There are several books with a similar title…one children’s book that we enjoy at our house. But a call from a friend yesterday had me thinking about it.

She was doing something near a table at the beach where our kids were all involved in activities at Vacation Bible School when she overheard an unknown boy talking to Melkam, my five year old. The kids had big white bandanas and were preparing to tie-dye with the group. The boy next to him said (apparently several times) “I’m going to wipe this brown off your skin so that it will be skin-color.”

What did Melkam do? I asked her. Nothing really, just kind of ignored him. She couldn’t tell if it was really registering with him. I wondered if I should come get him, or go talk to a camp counselor and make a big stink. I didn’t. I talked to Melkam later when I picked him up for karate. I asked him if he had fun, if he’d had a good day. Yes, he happily chattered at me about what they’d been doing. I asked if he liked the kids, if the kids were nice to him. Yes. He made a new friend, he couldn’t remember his name. Sigh.

Then this morning I read my friend Dakota’s blog. She lives in Ventura California. We live in Sandpoint Idaho. I only need my hands to count how many black people my kids see on a regular basis. An executive at our bank. My friend’s adopted kids from Ethiopia and from New Orleans. A girl who was on Alex’s basketball team, and her mom. We sometimes drive an hour and a half to go to a black gospel church in Spokane where we are welcomed with open arms and we tell the kids that Mommy and Daddy may be the only people with light colored skin in church today, and they giggle and squeal with delight.

Like Dakota, I try to find a legitimate reason to start a friendship with other African Americans because of their skin color. What is that, like reverse racism?
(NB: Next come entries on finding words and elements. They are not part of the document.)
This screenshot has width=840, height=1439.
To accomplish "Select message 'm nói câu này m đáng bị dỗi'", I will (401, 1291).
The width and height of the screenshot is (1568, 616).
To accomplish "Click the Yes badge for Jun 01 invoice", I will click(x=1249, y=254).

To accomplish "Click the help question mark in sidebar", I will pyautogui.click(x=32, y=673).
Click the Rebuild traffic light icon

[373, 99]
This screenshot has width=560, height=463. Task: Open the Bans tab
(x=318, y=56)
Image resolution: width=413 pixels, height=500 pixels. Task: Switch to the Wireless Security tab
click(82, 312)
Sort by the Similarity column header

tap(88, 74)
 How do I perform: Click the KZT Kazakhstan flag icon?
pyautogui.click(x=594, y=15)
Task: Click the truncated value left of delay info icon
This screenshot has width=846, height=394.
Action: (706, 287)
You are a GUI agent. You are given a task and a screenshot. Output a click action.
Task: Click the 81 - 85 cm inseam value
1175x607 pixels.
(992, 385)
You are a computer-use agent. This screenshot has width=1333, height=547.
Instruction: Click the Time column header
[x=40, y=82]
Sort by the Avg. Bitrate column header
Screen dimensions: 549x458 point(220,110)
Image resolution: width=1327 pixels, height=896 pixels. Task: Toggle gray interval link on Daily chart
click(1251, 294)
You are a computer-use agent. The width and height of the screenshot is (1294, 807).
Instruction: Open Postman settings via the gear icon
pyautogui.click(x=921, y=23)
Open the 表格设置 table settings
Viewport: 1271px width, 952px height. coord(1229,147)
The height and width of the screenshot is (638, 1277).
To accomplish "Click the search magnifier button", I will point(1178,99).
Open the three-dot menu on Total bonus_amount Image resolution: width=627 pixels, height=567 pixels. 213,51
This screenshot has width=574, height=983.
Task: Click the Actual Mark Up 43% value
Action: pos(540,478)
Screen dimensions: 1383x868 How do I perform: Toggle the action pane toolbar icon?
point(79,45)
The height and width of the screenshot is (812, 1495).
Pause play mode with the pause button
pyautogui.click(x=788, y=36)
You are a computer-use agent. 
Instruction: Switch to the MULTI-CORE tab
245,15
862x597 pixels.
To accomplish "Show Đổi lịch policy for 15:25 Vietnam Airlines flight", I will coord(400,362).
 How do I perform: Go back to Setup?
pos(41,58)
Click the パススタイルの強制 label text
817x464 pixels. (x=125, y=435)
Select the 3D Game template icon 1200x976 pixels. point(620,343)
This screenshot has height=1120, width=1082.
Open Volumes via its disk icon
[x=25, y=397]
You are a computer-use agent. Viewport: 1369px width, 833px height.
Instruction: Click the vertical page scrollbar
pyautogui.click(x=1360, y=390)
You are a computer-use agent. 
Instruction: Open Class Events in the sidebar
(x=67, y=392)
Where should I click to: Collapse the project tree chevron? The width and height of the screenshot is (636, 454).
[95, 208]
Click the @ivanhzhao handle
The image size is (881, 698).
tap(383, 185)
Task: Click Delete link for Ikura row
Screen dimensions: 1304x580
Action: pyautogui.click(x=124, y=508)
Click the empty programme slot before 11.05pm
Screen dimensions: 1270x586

On a recent trip to the Washington Coast we drove through Ranier Valley in Seattle to get to a highly rated hole-in-the-wall Ethiopian restaurant. There were scores of Ethiopians playing soccer in nearby parks, walking together, etc. The little community park in Redmond where I took the kids and dog while my husband went to a meeting was filled with Indians, Ethiopians, Asians. I miss that. The restaurant had the best injera I’ve ever tasted! The lovely family who runs it tried to greet our children in Amharic and it’s the first time Alex, our oldest, has registered regret for not remembering how to communicate with his fellow Ethiopians.

We will just keep taking advantage of every opportunity we can find to bring people who look more like our kids into their everyday lives. August brings two: First, we’ll take the kids to opening night of our famous outdoor music festival to see Ladysmith Black Mambazo. Remember them from Paul Simon’s Graceland album? Here’s a cool video of them performing. Second, we are hosting two boys from Liberia for a week in mid-August, along with one of their leaders, as the Matsiko World Orphans Choir tours our area. We did this a few years ago with two girls from Uganda. This time around the visiting kids will have children to play with at our house.

Despite the dearth of ethnic people in our area, we have found it to be a wonderful and loving community to bring our kids home to. Our oldest gets easily overwhelmed with lots of chaos…we’ve discovered this on visits to San Francisco and Seattle, for example. It has been nice to ease them into their new family and American culture in a small quiet place, with small schools and close friends and no long commutes anywhere. We are grateful for this, but no place is perfect, and ours could certainly use some more diversity. We’ll just have to keep working at it…hard!

2 responses to “The Skin We’re In

  • Anne Lyon

    Kimberly, I so enjoy the stories you share, especially your style of writing! Tom and I are doing great…life seems crazy busy these days for everyone! I will send you and Charles an update really soon!